*** Material for this task ***

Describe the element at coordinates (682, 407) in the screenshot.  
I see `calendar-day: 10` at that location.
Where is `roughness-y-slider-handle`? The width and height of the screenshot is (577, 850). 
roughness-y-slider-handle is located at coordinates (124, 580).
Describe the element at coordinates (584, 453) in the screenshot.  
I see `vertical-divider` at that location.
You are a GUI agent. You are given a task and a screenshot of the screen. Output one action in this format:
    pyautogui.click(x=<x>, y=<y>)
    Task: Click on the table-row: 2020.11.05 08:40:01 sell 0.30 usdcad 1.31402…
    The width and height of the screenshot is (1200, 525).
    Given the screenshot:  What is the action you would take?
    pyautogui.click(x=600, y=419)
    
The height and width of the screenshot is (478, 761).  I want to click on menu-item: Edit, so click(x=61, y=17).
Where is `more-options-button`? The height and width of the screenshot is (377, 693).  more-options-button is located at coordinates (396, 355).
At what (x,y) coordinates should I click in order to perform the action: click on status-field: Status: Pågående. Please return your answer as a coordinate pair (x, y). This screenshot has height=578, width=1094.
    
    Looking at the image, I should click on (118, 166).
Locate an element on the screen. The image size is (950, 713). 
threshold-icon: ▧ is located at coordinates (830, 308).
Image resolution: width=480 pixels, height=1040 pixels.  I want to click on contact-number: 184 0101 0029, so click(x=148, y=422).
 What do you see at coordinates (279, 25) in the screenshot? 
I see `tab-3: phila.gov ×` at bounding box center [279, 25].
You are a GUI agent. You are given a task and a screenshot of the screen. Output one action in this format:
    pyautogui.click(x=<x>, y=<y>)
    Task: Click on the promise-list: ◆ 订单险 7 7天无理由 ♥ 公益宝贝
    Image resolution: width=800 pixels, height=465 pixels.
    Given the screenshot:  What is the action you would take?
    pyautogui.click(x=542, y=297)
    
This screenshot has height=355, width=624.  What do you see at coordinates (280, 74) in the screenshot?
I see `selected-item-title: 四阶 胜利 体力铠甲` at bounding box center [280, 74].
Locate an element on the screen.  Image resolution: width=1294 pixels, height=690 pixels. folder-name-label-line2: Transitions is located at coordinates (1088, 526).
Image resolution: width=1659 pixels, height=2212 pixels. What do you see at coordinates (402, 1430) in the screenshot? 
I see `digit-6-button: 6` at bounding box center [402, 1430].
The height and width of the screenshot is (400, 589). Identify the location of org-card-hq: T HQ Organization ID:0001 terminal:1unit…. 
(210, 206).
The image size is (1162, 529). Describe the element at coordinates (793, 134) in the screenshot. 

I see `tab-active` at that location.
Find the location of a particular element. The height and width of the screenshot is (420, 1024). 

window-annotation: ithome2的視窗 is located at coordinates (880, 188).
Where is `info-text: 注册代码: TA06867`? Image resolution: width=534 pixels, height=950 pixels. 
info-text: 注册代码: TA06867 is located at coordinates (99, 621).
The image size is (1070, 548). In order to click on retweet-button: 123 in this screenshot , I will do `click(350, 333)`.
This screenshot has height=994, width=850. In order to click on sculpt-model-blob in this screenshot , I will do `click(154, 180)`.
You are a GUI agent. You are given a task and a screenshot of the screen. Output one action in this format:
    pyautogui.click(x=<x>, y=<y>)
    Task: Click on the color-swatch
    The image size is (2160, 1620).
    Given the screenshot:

***

(Job):
Rewrite the lines above, substituting "screen assistant" for each occurrence of "GUI agent" and leaving everything else unchanged.

(Answer for this exercise):
Describe the element at coordinates (682, 407) in the screenshot.  
I see `calendar-day: 10` at that location.
Where is `roughness-y-slider-handle`? The width and height of the screenshot is (577, 850). 
roughness-y-slider-handle is located at coordinates (124, 580).
Describe the element at coordinates (584, 453) in the screenshot.  
I see `vertical-divider` at that location.
You are a screen assistant. You are given a task and a screenshot of the screen. Output one action in this format:
    pyautogui.click(x=<x>, y=<y>)
    Task: Click on the table-row: 2020.11.05 08:40:01 sell 0.30 usdcad 1.31402…
    The width and height of the screenshot is (1200, 525).
    Given the screenshot:  What is the action you would take?
    pyautogui.click(x=600, y=419)
    
The height and width of the screenshot is (478, 761).  I want to click on menu-item: Edit, so click(x=61, y=17).
Where is `more-options-button`? The height and width of the screenshot is (377, 693).  more-options-button is located at coordinates (396, 355).
At what (x,y) coordinates should I click in order to perform the action: click on status-field: Status: Pågående. Please return your answer as a coordinate pair (x, y). This screenshot has height=578, width=1094.
    
    Looking at the image, I should click on (118, 166).
Locate an element on the screen. The image size is (950, 713). 
threshold-icon: ▧ is located at coordinates (830, 308).
Image resolution: width=480 pixels, height=1040 pixels.  I want to click on contact-number: 184 0101 0029, so click(x=148, y=422).
 What do you see at coordinates (279, 25) in the screenshot? 
I see `tab-3: phila.gov ×` at bounding box center [279, 25].
You are a screen assistant. You are given a task and a screenshot of the screen. Output one action in this format:
    pyautogui.click(x=<x>, y=<y>)
    Task: Click on the promise-list: ◆ 订单险 7 7天无理由 ♥ 公益宝贝
    Image resolution: width=800 pixels, height=465 pixels.
    Given the screenshot:  What is the action you would take?
    pyautogui.click(x=542, y=297)
    
This screenshot has height=355, width=624.  What do you see at coordinates (280, 74) in the screenshot?
I see `selected-item-title: 四阶 胜利 体力铠甲` at bounding box center [280, 74].
Locate an element on the screen.  Image resolution: width=1294 pixels, height=690 pixels. folder-name-label-line2: Transitions is located at coordinates (1088, 526).
Image resolution: width=1659 pixels, height=2212 pixels. What do you see at coordinates (402, 1430) in the screenshot? 
I see `digit-6-button: 6` at bounding box center [402, 1430].
The height and width of the screenshot is (400, 589). Identify the location of org-card-hq: T HQ Organization ID:0001 terminal:1unit…. 
(210, 206).
The image size is (1162, 529). Describe the element at coordinates (793, 134) in the screenshot. 

I see `tab-active` at that location.
Find the location of a particular element. The height and width of the screenshot is (420, 1024). 

window-annotation: ithome2的視窗 is located at coordinates (880, 188).
Where is `info-text: 注册代码: TA06867`? Image resolution: width=534 pixels, height=950 pixels. 
info-text: 注册代码: TA06867 is located at coordinates (99, 621).
The image size is (1070, 548). In order to click on retweet-button: 123 in this screenshot , I will do `click(350, 333)`.
This screenshot has height=994, width=850. In order to click on sculpt-model-blob in this screenshot , I will do `click(154, 180)`.
You are a screen assistant. You are given a task and a screenshot of the screen. Output one action in this format:
    pyautogui.click(x=<x>, y=<y>)
    Task: Click on the color-swatch
    The image size is (2160, 1620).
    Given the screenshot:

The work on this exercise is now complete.